Long flag Short flag Explanation Type
--pod5 -p Path(s) to one or more pod5 files and/or directories containing pod5 files (separate multiple paths by space) Path(s) (file or directory)
--bam -b Path to a bam file (as given by Dorado; must contain move tables for each read) Path (file)
--out -o Path to the output file. Must end with .parquet (recommended) or .jsonl depending on the wanted output format Path (file)

Optional arguments

The following arguments are the most relevant optional arguments for most users:

Long flag Short flag Explanation Type
--rna -r Whether the provided data is direct RNA sequencing data. If set, the signal gets reversed for the alignment (dRNA signals are measured 3'-5') Flag
--kmer-table -k Path to a kmer level table. This is only required if no embedded kmer table can be matched to given data (more information) Path (file)
--alignment-type -a Which type(s) of alignment to generate. Can be 'query' (Default) to align the signal to the base-called sequence, 'reference' to align to the reference sequence (if mapped)or 'both' to do both. Enum (query, reference, both)
--threads -t Number of parallel threads to use. Default: 8 int
--force-overwrite -f If set and an output file already exists, this file will be overwritten. Raises an error otherwise Flag

For the sake of simplicity, the table shows only a subset of the optional arguments. For an overview of all arguments, see Command line arguments.

Output

The output format is determined by the file extension provided in the output file path. Available formats are Parquet (.parquet) and JSONL (.jsonl) format. Parquet format is recommended as it is more efficient due to compression and chunked writing/reading.

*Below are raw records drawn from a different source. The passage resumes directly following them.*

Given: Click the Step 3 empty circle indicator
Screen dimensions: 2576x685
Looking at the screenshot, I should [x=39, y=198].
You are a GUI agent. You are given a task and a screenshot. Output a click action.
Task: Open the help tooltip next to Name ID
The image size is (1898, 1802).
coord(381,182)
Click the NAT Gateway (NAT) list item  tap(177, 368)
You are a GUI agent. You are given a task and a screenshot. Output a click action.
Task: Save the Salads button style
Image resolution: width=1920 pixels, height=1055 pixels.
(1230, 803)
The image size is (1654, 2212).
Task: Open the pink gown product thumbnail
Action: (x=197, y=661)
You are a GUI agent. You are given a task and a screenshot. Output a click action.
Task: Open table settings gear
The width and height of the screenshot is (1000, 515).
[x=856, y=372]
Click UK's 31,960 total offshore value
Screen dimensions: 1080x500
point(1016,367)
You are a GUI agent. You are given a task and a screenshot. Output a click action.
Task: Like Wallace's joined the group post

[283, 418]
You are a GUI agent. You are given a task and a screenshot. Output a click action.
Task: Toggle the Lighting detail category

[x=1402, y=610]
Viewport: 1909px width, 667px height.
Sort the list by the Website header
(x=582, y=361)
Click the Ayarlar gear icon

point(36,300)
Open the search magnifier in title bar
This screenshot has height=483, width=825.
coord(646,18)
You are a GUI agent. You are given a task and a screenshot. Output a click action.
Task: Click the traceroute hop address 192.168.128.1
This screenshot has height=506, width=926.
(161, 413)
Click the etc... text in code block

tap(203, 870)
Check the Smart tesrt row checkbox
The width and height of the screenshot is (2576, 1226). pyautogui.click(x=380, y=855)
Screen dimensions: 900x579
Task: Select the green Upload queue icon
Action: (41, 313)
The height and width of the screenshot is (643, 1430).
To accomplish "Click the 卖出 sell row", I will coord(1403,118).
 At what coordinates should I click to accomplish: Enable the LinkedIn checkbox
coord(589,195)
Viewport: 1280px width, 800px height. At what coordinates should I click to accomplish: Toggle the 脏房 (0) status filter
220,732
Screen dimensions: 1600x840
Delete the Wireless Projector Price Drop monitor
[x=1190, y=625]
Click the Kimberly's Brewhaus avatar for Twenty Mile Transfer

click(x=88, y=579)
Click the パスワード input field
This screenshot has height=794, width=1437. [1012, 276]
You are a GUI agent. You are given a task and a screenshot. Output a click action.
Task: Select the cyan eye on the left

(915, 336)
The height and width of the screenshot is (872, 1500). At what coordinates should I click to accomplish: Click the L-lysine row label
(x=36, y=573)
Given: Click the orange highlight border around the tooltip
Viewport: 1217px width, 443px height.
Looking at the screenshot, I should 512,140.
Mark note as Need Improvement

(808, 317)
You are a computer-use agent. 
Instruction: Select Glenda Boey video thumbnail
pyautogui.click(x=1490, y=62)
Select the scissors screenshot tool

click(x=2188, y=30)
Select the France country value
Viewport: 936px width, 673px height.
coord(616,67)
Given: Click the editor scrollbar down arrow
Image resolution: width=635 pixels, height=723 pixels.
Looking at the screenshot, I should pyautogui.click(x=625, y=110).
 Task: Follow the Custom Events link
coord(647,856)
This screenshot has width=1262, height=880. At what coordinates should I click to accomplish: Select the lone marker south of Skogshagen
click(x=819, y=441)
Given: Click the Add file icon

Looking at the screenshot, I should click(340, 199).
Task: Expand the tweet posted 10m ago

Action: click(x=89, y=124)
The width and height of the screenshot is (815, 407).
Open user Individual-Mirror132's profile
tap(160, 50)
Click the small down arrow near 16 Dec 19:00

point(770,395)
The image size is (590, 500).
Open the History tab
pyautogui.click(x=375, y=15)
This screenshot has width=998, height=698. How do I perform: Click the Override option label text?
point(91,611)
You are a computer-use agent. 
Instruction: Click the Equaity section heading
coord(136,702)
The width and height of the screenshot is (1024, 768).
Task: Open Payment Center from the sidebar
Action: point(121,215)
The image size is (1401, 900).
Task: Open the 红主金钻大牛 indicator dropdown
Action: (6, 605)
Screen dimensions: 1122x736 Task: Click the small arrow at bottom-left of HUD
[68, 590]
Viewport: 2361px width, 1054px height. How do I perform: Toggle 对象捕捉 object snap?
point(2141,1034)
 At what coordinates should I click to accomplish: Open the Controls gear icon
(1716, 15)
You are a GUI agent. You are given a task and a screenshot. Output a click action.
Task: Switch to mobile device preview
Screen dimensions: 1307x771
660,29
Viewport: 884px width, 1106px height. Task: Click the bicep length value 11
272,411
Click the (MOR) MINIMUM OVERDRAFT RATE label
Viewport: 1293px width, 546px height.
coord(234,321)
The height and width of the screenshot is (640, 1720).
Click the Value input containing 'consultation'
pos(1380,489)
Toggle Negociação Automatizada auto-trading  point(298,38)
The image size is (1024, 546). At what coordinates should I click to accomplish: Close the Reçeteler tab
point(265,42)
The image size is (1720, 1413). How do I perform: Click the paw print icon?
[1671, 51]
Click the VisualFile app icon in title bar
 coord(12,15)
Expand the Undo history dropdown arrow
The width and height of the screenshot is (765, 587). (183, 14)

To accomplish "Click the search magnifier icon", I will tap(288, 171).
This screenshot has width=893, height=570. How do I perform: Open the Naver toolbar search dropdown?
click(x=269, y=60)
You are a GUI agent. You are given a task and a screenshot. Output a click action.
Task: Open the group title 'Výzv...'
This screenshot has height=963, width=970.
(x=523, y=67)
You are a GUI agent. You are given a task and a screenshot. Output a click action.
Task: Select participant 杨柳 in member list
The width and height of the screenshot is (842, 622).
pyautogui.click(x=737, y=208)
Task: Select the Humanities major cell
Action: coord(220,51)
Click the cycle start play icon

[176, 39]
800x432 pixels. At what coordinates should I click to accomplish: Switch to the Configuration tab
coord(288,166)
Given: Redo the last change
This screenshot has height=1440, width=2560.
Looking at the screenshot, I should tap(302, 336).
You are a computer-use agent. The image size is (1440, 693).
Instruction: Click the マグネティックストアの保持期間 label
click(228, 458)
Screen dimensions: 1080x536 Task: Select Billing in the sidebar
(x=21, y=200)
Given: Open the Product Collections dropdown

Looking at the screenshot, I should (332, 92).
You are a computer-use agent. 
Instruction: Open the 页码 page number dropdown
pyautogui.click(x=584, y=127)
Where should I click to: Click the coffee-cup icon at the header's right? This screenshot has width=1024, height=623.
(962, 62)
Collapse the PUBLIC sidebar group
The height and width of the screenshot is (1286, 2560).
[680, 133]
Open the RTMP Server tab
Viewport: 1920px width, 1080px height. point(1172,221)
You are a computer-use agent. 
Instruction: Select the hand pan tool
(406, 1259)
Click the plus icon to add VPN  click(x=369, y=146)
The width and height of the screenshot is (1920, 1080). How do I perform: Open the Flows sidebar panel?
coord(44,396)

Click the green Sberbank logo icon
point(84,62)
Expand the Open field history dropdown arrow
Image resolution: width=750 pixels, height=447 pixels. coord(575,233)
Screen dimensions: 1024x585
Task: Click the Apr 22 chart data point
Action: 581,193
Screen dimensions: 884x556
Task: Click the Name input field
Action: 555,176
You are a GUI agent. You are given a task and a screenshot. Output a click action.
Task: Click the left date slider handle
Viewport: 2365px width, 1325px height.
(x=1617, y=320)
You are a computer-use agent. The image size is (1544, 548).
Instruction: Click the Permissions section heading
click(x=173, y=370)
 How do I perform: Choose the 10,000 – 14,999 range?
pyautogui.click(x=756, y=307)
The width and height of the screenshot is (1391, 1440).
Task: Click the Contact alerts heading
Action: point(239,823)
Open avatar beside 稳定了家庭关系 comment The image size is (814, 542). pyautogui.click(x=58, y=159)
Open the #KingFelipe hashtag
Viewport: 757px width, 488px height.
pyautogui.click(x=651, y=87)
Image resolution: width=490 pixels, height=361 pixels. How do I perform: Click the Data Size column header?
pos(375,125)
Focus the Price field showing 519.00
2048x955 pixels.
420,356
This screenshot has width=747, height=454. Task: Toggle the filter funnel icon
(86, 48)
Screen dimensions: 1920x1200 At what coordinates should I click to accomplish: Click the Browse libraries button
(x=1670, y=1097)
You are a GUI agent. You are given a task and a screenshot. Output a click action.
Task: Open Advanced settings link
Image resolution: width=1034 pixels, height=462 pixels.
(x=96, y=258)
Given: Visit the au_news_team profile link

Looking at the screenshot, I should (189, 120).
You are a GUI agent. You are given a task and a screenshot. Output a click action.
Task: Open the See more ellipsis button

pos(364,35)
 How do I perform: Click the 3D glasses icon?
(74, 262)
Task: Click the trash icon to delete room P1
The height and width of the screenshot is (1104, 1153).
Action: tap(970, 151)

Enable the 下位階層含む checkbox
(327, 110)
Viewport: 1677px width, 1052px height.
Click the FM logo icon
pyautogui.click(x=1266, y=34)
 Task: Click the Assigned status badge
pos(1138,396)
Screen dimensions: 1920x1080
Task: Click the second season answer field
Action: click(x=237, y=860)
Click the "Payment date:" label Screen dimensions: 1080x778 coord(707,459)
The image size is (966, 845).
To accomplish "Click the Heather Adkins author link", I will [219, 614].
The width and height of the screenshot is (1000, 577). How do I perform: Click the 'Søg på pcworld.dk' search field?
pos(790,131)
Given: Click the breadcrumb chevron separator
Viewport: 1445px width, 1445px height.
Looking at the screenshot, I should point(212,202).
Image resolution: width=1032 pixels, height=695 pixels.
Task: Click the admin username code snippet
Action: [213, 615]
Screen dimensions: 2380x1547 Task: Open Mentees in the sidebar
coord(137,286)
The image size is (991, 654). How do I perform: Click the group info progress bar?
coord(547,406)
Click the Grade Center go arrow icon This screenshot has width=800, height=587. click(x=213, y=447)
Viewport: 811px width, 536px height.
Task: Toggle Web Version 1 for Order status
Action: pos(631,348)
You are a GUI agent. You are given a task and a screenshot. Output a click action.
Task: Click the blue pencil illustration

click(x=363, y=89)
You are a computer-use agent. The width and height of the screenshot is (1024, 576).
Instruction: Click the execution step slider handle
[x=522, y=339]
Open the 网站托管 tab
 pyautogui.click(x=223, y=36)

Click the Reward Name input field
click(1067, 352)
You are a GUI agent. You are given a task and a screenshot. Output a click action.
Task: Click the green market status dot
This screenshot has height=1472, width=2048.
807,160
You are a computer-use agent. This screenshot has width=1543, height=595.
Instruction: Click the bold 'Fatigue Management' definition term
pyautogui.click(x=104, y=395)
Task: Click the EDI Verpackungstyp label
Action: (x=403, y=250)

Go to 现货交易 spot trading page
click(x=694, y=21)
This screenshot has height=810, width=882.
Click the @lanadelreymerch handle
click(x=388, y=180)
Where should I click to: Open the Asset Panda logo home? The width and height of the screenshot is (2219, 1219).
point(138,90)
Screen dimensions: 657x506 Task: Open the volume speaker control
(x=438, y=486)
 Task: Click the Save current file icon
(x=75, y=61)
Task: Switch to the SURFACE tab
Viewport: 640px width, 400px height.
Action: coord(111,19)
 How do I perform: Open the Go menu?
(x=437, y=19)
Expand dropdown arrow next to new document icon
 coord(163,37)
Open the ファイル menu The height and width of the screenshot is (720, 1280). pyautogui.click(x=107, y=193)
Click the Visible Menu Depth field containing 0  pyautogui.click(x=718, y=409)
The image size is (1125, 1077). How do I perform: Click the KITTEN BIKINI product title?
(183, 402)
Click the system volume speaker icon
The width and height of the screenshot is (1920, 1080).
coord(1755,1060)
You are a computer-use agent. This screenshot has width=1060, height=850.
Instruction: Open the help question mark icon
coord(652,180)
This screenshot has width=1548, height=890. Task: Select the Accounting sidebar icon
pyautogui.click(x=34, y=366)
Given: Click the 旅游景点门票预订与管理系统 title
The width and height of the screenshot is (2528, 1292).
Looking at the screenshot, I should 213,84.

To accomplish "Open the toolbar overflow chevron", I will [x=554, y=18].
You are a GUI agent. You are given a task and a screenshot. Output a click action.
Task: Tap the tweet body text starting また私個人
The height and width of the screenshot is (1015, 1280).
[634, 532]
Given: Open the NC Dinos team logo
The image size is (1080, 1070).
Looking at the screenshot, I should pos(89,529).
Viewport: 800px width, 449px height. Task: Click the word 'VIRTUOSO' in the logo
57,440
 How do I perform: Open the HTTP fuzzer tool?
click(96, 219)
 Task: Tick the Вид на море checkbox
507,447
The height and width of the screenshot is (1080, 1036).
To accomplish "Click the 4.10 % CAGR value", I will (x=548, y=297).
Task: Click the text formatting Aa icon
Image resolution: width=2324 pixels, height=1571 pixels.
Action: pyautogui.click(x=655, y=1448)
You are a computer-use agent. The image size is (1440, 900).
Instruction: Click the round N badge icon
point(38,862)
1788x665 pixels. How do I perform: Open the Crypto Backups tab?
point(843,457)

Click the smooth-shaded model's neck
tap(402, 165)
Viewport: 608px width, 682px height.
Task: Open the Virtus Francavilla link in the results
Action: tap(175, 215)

The exact output structure depends on the given values for the --alignment-type and --output-level flags. For a detailled overview on which columns are present with which settings, see Output formats.

Algorithm details

The sequence-to-signal alignment is calculated in a two step process. An initial alignment is set up from the move table generated during base-calling. Afterwards, the alignment can be refined in an iterative approach where the signal boundaries are shifted to minimize the distance between the observed and expected signal intensities.

For a detailed description of all steps, see Algorithm details.